──────── DATASET CONTENT ────────
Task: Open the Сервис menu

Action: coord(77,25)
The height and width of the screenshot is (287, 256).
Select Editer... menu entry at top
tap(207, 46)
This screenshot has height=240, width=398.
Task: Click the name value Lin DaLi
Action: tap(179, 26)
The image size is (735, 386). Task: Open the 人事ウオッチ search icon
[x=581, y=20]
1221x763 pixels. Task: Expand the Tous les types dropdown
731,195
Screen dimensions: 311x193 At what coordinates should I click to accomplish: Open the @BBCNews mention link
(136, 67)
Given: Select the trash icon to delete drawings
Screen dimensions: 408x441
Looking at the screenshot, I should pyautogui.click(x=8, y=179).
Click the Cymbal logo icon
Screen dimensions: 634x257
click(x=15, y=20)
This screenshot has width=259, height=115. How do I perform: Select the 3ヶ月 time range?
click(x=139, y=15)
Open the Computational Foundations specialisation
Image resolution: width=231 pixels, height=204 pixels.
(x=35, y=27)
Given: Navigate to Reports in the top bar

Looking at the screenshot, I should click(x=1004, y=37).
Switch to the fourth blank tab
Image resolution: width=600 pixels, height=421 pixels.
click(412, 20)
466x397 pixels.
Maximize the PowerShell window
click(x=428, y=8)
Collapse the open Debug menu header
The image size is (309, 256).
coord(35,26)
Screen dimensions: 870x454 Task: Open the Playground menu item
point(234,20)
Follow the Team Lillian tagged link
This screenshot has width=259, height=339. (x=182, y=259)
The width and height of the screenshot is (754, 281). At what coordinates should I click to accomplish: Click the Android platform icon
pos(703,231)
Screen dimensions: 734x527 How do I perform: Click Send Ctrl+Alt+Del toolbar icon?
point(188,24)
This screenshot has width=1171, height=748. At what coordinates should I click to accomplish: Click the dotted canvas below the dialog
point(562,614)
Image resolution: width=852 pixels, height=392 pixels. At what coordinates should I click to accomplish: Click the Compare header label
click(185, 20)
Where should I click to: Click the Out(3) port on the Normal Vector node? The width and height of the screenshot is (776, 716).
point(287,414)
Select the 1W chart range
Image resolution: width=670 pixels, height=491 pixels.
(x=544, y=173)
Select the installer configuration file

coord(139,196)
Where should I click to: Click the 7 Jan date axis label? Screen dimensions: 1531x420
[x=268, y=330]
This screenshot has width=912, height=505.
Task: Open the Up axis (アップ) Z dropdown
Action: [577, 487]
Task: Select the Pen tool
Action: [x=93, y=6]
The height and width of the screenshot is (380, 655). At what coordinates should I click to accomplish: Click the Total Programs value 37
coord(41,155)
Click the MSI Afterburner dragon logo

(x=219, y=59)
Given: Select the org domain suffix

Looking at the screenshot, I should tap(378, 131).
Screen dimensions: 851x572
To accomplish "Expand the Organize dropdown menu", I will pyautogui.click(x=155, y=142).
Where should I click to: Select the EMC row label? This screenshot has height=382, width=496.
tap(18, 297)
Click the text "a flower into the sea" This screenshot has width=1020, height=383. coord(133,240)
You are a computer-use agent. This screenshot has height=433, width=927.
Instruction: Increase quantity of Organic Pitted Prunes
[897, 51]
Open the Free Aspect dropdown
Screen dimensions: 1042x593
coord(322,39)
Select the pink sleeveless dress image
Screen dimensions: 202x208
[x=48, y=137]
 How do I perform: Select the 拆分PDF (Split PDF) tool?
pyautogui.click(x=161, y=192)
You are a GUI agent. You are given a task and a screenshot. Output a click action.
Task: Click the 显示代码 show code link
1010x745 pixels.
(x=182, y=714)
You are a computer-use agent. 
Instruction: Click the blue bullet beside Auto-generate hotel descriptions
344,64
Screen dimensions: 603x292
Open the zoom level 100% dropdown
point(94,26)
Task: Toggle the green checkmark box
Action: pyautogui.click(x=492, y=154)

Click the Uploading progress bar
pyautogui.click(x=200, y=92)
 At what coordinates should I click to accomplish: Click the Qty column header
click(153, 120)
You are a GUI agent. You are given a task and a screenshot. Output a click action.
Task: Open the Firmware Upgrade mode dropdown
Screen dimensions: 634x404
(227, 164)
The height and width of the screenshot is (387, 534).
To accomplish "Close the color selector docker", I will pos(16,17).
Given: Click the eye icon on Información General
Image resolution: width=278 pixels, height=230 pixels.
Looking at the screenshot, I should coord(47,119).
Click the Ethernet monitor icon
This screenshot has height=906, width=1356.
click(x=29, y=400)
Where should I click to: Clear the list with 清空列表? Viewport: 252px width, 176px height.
────────
Each record must be repeated exactly as it appears above.

◆ **REPLY**:
Task: Open the Сервис menu

Action: coord(77,25)
The height and width of the screenshot is (287, 256).
Select Editer... menu entry at top
tap(207, 46)
This screenshot has height=240, width=398.
Task: Click the name value Lin DaLi
Action: tap(179, 26)
The image size is (735, 386). Task: Open the 人事ウオッチ search icon
[x=581, y=20]
1221x763 pixels. Task: Expand the Tous les types dropdown
731,195
Screen dimensions: 311x193 At what coordinates should I click to accomplish: Open the @BBCNews mention link
(136, 67)
Given: Select the trash icon to delete drawings
Screen dimensions: 408x441
Looking at the screenshot, I should pyautogui.click(x=8, y=179).
Click the Cymbal logo icon
Screen dimensions: 634x257
click(x=15, y=20)
This screenshot has width=259, height=115. How do I perform: Select the 3ヶ月 time range?
click(x=139, y=15)
Open the Computational Foundations specialisation
Image resolution: width=231 pixels, height=204 pixels.
(x=35, y=27)
Given: Navigate to Reports in the top bar

Looking at the screenshot, I should click(x=1004, y=37).
Switch to the fourth blank tab
Image resolution: width=600 pixels, height=421 pixels.
click(412, 20)
466x397 pixels.
Maximize the PowerShell window
click(x=428, y=8)
Collapse the open Debug menu header
The image size is (309, 256).
coord(35,26)
Screen dimensions: 870x454 Task: Open the Playground menu item
point(234,20)
Follow the Team Lillian tagged link
This screenshot has width=259, height=339. (x=182, y=259)
The width and height of the screenshot is (754, 281). At what coordinates should I click to accomplish: Click the Android platform icon
pos(703,231)
Screen dimensions: 734x527 How do I perform: Click Send Ctrl+Alt+Del toolbar icon?
point(188,24)
This screenshot has width=1171, height=748. At what coordinates should I click to accomplish: Click the dotted canvas below the dialog
point(562,614)
Image resolution: width=852 pixels, height=392 pixels. At what coordinates should I click to accomplish: Click the Compare header label
click(185, 20)
Where should I click to: Click the Out(3) port on the Normal Vector node? The width and height of the screenshot is (776, 716).
point(287,414)
Select the 1W chart range
Image resolution: width=670 pixels, height=491 pixels.
(x=544, y=173)
Select the installer configuration file

coord(139,196)
Where should I click to: Click the 7 Jan date axis label? Screen dimensions: 1531x420
[x=268, y=330]
This screenshot has width=912, height=505.
Task: Open the Up axis (アップ) Z dropdown
Action: [577, 487]
Task: Select the Pen tool
Action: [x=93, y=6]
The height and width of the screenshot is (380, 655). At what coordinates should I click to accomplish: Click the Total Programs value 37
coord(41,155)
Click the MSI Afterburner dragon logo

(x=219, y=59)
Given: Select the org domain suffix

Looking at the screenshot, I should tap(378, 131).
Screen dimensions: 851x572
To accomplish "Expand the Organize dropdown menu", I will pyautogui.click(x=155, y=142).
Where should I click to: Select the EMC row label? This screenshot has height=382, width=496.
tap(18, 297)
Click the text "a flower into the sea" This screenshot has width=1020, height=383. coord(133,240)
You are a computer-use agent. This screenshot has height=433, width=927.
Instruction: Increase quantity of Organic Pitted Prunes
[897, 51]
Open the Free Aspect dropdown
Screen dimensions: 1042x593
coord(322,39)
Select the pink sleeveless dress image
Screen dimensions: 202x208
[x=48, y=137]
 How do I perform: Select the 拆分PDF (Split PDF) tool?
pyautogui.click(x=161, y=192)
You are a GUI agent. You are given a task and a screenshot. Output a click action.
Task: Click the 显示代码 show code link
1010x745 pixels.
(x=182, y=714)
You are a computer-use agent. 
Instruction: Click the blue bullet beside Auto-generate hotel descriptions
344,64
Screen dimensions: 603x292
Open the zoom level 100% dropdown
point(94,26)
Task: Toggle the green checkmark box
Action: pyautogui.click(x=492, y=154)

Click the Uploading progress bar
pyautogui.click(x=200, y=92)
 At what coordinates should I click to accomplish: Click the Qty column header
click(153, 120)
You are a GUI agent. You are given a task and a screenshot. Output a click action.
Task: Open the Firmware Upgrade mode dropdown
Screen dimensions: 634x404
(227, 164)
The height and width of the screenshot is (387, 534).
To accomplish "Close the color selector docker", I will pos(16,17).
Given: Click the eye icon on Información General
Image resolution: width=278 pixels, height=230 pixels.
Looking at the screenshot, I should coord(47,119).
Click the Ethernet monitor icon
This screenshot has height=906, width=1356.
click(x=29, y=400)
Where should I click to: Clear the list with 清空列表? Viewport: 252px width, 176px height.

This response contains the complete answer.